She stands and sits and stands again, then runs to the door of the diner and flings it open. Cynthia has passed, and Lenore watches her for a moment, giving her a lead, thinking hard about whether she wants to do this. She realizes that she must, and even feels glad to see her: the familiar walk, the back of the neck—here Lenore has a sudden memory of Cynthia’s back, which was smooth and freckled in a pattern like a constellation—the small brown head. It is Cynthia just as she remembers her, and Lenore’s feet feel momentarily stuck.

  Go, she tells herself, run, and at last she does, waiting until she is only five feet behind Cynthia to say her name aloud.

  “Cynthia,” she says, but Cynthia must not hear, for she keeps walking. “Cynthia!” she shouts again, and Cynthia glances back at last and Lenore sees all at once that this woman is not Cynthia.
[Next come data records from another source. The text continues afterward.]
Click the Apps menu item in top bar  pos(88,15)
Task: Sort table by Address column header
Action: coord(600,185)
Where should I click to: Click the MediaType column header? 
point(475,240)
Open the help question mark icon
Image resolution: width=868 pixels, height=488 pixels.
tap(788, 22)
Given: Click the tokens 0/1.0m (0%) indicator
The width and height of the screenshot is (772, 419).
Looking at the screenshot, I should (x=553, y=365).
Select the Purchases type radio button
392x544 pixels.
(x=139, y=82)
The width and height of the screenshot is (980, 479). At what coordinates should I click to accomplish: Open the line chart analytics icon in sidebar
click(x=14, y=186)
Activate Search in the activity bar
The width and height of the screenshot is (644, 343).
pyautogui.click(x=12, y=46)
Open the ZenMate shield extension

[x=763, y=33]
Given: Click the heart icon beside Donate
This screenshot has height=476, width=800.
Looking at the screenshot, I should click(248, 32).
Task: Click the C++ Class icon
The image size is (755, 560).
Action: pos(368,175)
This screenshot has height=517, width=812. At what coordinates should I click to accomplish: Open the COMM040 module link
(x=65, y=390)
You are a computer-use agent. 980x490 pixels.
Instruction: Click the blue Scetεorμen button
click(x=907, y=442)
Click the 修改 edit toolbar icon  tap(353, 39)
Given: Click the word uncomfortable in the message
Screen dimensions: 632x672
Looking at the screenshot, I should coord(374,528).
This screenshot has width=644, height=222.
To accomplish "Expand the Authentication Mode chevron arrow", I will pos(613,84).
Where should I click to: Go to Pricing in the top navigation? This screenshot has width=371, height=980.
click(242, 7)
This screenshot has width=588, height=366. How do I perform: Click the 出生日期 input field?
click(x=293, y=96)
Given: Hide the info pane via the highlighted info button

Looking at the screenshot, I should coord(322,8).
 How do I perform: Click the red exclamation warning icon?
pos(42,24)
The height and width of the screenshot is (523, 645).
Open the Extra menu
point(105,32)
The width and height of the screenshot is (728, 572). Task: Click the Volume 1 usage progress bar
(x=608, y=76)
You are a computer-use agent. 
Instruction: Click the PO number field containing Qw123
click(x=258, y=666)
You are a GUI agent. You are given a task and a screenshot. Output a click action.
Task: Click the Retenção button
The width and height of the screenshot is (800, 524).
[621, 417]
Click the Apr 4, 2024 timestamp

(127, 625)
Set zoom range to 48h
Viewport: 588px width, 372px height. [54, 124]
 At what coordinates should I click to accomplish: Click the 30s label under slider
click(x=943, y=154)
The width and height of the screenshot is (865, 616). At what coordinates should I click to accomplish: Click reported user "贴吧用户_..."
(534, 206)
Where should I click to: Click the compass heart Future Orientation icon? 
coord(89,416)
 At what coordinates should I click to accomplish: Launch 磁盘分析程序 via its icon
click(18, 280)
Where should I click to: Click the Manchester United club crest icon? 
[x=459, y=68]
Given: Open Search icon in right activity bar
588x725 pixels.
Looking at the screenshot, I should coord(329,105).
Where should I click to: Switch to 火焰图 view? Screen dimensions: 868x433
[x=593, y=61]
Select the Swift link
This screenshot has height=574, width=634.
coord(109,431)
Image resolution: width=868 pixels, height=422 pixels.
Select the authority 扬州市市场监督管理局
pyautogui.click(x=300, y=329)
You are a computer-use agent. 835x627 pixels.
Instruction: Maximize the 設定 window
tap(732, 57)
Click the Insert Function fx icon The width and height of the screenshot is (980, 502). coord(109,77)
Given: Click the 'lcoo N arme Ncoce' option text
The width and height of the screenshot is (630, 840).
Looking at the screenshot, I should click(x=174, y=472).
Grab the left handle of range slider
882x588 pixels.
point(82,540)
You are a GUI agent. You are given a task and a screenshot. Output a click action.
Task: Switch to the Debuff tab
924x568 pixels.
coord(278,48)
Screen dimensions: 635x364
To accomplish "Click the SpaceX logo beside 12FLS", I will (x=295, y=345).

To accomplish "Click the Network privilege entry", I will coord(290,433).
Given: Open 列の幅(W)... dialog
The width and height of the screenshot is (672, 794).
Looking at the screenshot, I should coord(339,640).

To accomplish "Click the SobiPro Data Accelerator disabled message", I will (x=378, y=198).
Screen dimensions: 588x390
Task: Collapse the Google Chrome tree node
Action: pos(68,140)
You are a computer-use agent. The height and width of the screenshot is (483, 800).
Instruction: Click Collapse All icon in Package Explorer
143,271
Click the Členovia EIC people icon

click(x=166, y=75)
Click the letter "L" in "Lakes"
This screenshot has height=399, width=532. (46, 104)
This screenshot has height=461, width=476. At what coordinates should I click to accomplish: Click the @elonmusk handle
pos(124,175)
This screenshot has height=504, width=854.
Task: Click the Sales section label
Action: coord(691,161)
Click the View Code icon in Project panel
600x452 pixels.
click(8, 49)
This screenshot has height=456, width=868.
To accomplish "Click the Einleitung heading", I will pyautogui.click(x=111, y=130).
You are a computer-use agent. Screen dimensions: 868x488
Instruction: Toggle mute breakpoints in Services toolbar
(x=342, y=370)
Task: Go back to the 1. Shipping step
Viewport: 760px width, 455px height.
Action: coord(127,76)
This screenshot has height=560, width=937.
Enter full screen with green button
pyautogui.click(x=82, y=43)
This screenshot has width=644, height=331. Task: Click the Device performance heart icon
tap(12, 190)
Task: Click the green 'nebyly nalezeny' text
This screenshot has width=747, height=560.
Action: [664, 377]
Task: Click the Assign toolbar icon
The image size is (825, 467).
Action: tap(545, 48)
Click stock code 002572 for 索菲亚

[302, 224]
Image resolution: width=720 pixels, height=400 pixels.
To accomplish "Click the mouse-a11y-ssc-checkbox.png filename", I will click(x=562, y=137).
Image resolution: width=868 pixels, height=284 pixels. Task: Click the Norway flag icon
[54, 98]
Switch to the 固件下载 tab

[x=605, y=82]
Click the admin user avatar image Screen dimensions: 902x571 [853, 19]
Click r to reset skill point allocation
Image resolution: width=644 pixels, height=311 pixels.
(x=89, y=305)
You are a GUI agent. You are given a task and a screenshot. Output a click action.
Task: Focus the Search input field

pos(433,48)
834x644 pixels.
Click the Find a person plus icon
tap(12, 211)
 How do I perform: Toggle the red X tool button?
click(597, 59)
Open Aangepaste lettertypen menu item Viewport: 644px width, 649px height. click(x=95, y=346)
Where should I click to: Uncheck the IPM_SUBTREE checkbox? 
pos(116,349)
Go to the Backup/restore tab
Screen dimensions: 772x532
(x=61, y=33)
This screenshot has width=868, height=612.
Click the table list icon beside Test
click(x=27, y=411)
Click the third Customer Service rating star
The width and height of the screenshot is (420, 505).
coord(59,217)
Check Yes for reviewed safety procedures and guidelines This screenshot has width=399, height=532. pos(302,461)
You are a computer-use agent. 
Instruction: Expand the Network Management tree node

The woman smiles, and Lenore looks across the street abruptly, pretending she was calling out to someone else.

  She stands breathless on the sidewalk for a while longer, looks back to the diner, and realizes she doesn’t even want the coffee. She wants to talk to Cynthia, to apologize, to make everything right. She is convinced suddenly that she must find Cynthia or her life will be ruined forever. She does not believe in karma, but Martin believed in karma, and maybe this is it. She walks home, leaving the waitress with a steaming cup of black coffee in her hands.

  IX.

  Jax’s phone rings Monday morning, but she’s not answering her phone, so the call goes to Wanda.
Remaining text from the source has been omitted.